_TASK TO CARRY OUT_
Every line below should be duplicated exactly.

---- EXERCISE INPUTS

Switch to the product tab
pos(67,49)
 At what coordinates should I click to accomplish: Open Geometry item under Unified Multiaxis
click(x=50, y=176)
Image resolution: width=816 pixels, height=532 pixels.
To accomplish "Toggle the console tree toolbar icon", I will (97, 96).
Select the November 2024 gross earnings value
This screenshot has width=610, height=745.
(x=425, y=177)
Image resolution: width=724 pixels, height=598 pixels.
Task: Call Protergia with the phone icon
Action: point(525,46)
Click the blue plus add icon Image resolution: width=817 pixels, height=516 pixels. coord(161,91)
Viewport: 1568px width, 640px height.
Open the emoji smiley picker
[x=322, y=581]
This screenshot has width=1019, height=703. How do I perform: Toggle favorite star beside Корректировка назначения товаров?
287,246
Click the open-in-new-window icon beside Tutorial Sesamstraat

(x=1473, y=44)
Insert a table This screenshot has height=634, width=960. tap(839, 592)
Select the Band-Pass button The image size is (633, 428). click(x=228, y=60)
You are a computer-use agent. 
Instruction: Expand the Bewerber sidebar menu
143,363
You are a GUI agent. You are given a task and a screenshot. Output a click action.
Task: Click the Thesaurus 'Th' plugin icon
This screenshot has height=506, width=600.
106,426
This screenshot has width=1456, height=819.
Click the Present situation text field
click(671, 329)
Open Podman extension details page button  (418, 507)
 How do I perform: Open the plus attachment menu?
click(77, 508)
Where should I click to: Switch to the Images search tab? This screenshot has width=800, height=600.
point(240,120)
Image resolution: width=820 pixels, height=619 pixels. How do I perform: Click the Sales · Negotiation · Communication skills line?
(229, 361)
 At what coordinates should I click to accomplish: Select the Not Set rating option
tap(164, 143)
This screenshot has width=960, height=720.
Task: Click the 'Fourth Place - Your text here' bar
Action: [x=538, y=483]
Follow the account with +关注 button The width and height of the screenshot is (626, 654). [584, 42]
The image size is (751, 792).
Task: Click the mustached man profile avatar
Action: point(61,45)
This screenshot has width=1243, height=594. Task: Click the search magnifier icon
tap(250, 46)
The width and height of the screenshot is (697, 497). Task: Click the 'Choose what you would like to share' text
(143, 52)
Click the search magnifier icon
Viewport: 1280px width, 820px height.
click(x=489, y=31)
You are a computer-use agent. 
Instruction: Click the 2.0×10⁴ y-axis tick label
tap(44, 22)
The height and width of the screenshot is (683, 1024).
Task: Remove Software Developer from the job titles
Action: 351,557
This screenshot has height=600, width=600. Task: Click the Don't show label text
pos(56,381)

--------

_SOLUTION TO THE EXERCISE_
Switch to the product tab
pos(67,49)
 At what coordinates should I click to accomplish: Open Geometry item under Unified Multiaxis
click(x=50, y=176)
Image resolution: width=816 pixels, height=532 pixels.
To accomplish "Toggle the console tree toolbar icon", I will (97, 96).
Select the November 2024 gross earnings value
This screenshot has width=610, height=745.
(x=425, y=177)
Image resolution: width=724 pixels, height=598 pixels.
Task: Call Protergia with the phone icon
Action: point(525,46)
Click the blue plus add icon Image resolution: width=817 pixels, height=516 pixels. coord(161,91)
Viewport: 1568px width, 640px height.
Open the emoji smiley picker
[x=322, y=581]
This screenshot has width=1019, height=703. How do I perform: Toggle favorite star beside Корректировка назначения товаров?
287,246
Click the open-in-new-window icon beside Tutorial Sesamstraat

(x=1473, y=44)
Insert a table This screenshot has height=634, width=960. tap(839, 592)
Select the Band-Pass button The image size is (633, 428). click(x=228, y=60)
You are a computer-use agent. 
Instruction: Expand the Bewerber sidebar menu
143,363
You are a GUI agent. You are given a task and a screenshot. Output a click action.
Task: Click the Thesaurus 'Th' plugin icon
This screenshot has height=506, width=600.
106,426
This screenshot has width=1456, height=819.
Click the Present situation text field
click(671, 329)
Open Podman extension details page button  (418, 507)
 How do I perform: Open the plus attachment menu?
click(77, 508)
Where should I click to: Switch to the Images search tab? This screenshot has width=800, height=600.
point(240,120)
Image resolution: width=820 pixels, height=619 pixels. How do I perform: Click the Sales · Negotiation · Communication skills line?
(229, 361)
 At what coordinates should I click to accomplish: Select the Not Set rating option
tap(164, 143)
This screenshot has width=960, height=720.
Task: Click the 'Fourth Place - Your text here' bar
Action: [x=538, y=483]
Follow the account with +关注 button The width and height of the screenshot is (626, 654). [584, 42]
The image size is (751, 792).
Task: Click the mustached man profile avatar
Action: point(61,45)
This screenshot has width=1243, height=594. Task: Click the search magnifier icon
tap(250, 46)
The width and height of the screenshot is (697, 497). Task: Click the 'Choose what you would like to share' text
(143, 52)
Click the search magnifier icon
Viewport: 1280px width, 820px height.
click(x=489, y=31)
You are a computer-use agent. 
Instruction: Click the 2.0×10⁴ y-axis tick label
tap(44, 22)
The height and width of the screenshot is (683, 1024).
Task: Remove Software Developer from the job titles
Action: 351,557
This screenshot has height=600, width=600. Task: Click the Don't show label text
pos(56,381)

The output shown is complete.